A few instants after that the extra plume of gray ash told him their pursuers had crossed onto the burned ground too. Canter-trot canter-walk… the dust grew closer; the enemy were pushing their horses hard, or they had lots of fresh remounts, or both. Probably both.
"Uff da," Ingolf swore.
That they couldn't hope to win an arrow duel was so obvious none of them had to say anything about it. There weren't any good options when you were outnumbered by five to one, but riding over an open plain and shooting was about the worst possible choice. If you had any choices.
"Which we don't," Ingolf muttered to himself.
"They think they can pin us against the river before we can cross," Kaur said clinically.
It turned out they were right; the riders were in close sight before the fingers of lower land stretching down to the Illinois River came in reach, no more than three or four hundred yards behind. Ingolf peered over his shoul der again; there were fifteen of them and all had helmets on, and of the same variety-low rounded domes with a central spike and cheek flaps. He made a hissing sound between his teeth. Even most full-time paid soldiers didn't usually wear uniform equipment. That was the sort of thing you saw only on a Bossman's guards.

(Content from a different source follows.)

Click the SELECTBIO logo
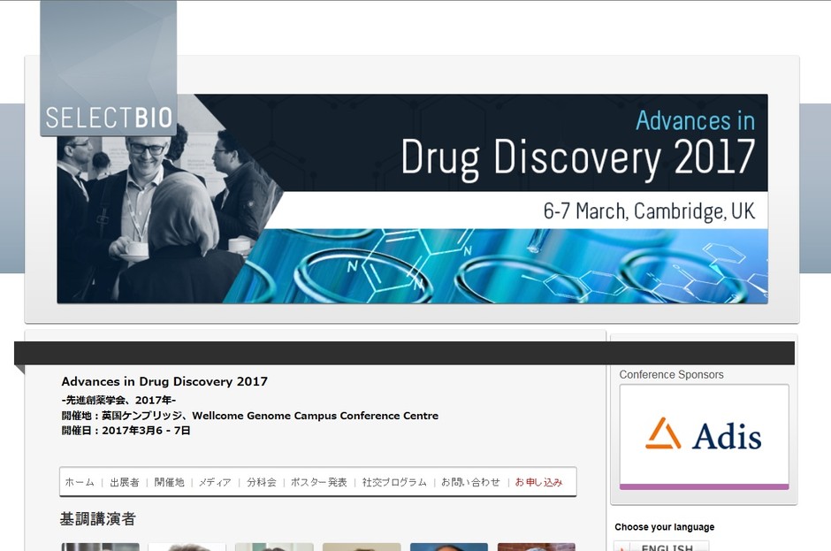coord(109,68)
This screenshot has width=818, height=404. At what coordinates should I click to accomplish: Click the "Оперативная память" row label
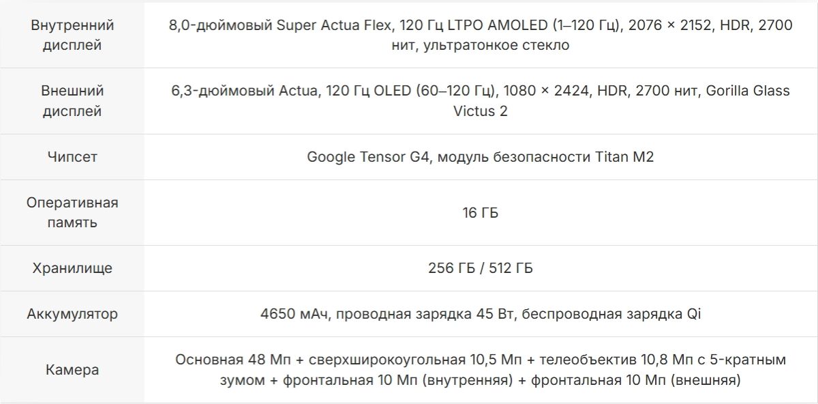click(72, 212)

And not the Bossman of Des Moines. His folk's gear is different, shaped more like the old army helmet.
He couldn't see for sure what they were wearing for armor, but he could be certain it wasn't the bright polished chain mail favored by the household troops of Iowa's ruler.
They carried lances, little upright threads tipped with an eyeblink of metal. The bottom four feet or so of each was probably resting in a scabbard-a tube of boiled leather slung at the right rear of the saddle, which kept it out of the way when you were doing something else. Right now the something else was drawing their bows.. ..
"Incoming!" Kaur shouted and ducked, hunching in the saddle so that the shield slung across her back covered the largest possible share of her body.
A dozen arrows fell in a hissing sleet, mostly five or ten yards short but uncomfortably well aimed and bunched. A single exception slammed into the back of a remount with a hard wet thmack sound, and the animal collapsed behind them, its hind legs limp, screaming like an off-key bugle as it struggled and jerked and the shaft in its spine waggled.